== TRECHO ==
Desmistificando a inserção da Inteligência Artificial no circuito de arte

Entenda algumas das principais questões que realmente estão em jogo diante do uso de IA em produções artísticas

por Giovana Nacca
7 minuto(s)
Inteligência artificial
Há muito que venho sonhando com imagens que nunca vi I, 2022, série Eclosão de um sonho uma fantasia, Igi Lola Ayedun

Com tantas notícias sensacionalistas e falta de conhecimento sobre o assunto, somos constantemente assombrados com a tal “onda da Inteligência Artificial”. Citada como uma tendência completamente nova, essa tecnologia tem estabelecido um estado de ansiedade por meio da ideia de que todos deveriam estar aprendendo a implementar suas utilizações. Você já se sentiu assim? Calma, a realidade é um pouco diferente. Por isso, viemos desmistificar algumas crenças e esclarecer dúvidas sobre o assunto.

Inteligência artificial é só uma moda ou veio para ficar? 

Essa tecnologia não surgiu de uma hora para outra e, portanto, acredita-se não apenas que ela tenha vindo para ficar, como também “já está”. Em 1956, durante uma conferência no Dartmouth College, nos Estados Unidos, os cientistas John McCarthy e Marvin Minsky apresentaram o “The Logic Theorist”, um programa de computador projetado para imitar as habilidades de resolução de problemas de um ser humano, que é considerado por muitos como o primeiro programa de inteligência artificial. 

Hoje, quase sete décadas depois, nós utilizamos a IA espontaneamente em nosso cotidiano: quando desbloqueamos a tela do nosso celular com reconhecimento facial, quando colocamos “filtros” sobrepostos à nossas imagem nos stories do Instagram, quando fazemos uma compra online a partir da lista de recomendações de um site, ou até mesmo agora, durante a escrita deste texto, quando o programa me sugere correções ortográficas.

Também não é de hoje que artistas visuais têm utilizado essa tecnologia como aliada para criação de seus trabalhos. Em 2018, Bruno Moreschi – provavelmente o artista pioneiro em utilizar IA no Brasil – apresentou sua obra “Outra 33ª Bienal” na Bienal de São Paulo Afinidades Afetivas, que propunha a elaboração de um arquivo alternativo ao da instituição sobre a mostra, que seria alimentado por pessoas externas à organização por meio de ferramentas de IA.

== TAREFAS ==
1. Copie do trecho tudo o que vai de "Entenda algumas das" até "sobre o assunto.".
2. Segundo o trecho, em que ano e em que instituição foi apresentado o “The Logic Theorist”?

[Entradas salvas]
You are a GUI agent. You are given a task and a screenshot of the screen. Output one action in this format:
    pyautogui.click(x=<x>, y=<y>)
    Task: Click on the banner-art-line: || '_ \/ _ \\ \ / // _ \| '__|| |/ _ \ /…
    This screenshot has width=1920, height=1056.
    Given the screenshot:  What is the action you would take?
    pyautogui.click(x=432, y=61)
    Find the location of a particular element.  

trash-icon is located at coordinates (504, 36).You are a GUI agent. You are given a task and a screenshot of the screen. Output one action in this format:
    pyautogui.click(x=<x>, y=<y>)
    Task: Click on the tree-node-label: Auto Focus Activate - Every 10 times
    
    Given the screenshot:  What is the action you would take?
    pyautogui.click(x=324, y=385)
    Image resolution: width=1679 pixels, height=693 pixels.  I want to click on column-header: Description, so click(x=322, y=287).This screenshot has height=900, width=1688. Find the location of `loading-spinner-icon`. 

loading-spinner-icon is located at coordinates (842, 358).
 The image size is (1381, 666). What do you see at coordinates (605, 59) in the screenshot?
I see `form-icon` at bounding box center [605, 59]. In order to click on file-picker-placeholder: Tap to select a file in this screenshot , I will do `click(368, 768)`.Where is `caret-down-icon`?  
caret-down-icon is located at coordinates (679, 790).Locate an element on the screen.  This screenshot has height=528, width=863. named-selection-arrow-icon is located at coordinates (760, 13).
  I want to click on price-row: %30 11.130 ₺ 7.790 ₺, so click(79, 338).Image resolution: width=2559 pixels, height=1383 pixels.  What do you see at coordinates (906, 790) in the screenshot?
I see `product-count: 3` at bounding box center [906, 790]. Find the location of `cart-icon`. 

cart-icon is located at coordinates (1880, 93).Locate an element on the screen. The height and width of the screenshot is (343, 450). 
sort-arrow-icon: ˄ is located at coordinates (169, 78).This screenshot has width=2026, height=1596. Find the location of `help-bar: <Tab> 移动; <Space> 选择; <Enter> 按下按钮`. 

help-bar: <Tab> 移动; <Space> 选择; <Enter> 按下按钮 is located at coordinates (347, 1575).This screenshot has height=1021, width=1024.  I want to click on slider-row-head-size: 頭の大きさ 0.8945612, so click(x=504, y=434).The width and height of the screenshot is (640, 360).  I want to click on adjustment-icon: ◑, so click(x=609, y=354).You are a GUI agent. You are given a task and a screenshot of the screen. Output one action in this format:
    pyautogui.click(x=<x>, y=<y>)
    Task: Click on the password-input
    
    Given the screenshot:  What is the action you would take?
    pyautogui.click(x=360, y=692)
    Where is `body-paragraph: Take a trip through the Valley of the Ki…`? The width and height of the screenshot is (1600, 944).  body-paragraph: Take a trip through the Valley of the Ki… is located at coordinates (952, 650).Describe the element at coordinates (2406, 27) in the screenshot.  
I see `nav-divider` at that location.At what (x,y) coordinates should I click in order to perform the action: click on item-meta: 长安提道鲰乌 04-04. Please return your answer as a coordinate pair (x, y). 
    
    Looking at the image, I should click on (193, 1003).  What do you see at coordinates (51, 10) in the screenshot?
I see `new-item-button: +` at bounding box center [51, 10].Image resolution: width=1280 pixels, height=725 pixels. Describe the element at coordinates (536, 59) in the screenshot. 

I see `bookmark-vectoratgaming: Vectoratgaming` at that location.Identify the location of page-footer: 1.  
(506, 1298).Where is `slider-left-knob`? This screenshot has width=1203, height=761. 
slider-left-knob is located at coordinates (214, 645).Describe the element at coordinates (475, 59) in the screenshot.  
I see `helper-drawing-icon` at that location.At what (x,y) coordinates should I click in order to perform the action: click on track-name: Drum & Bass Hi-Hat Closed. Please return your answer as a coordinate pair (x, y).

== RESPOSTAS ==
1.
Entenda algumas das principais questões que realmente estão em jogo diante do uso de IA em produções artísticas

por Giovana Nacca
7 minuto(s)
Inteligência artificial
Há muito que venho sonhando com imagens que nunca vi I, 2022, série Eclosão de um sonho uma fantasia, Igi Lola Ayedun

Com tantas notícias sensacionalistas e falta de conhecimento sobre o assunto, somos constantemente assombrados com a tal “onda da Inteligência Artificial”. Citada como uma tendência completamente nova, essa tecnologia tem estabelecido um estado de ansiedade por meio da ideia de que todos deveriam estar aprendendo a implementar suas utilizações. Você já se sentiu assim? Calma, a realidade é um pouco diferente. Por isso, viemos desmistificar algumas crenças e esclarecer dúvidas sobre o assunto.

2. Em 1956, numa conferência no Dartmouth College, nos Estados Unidos.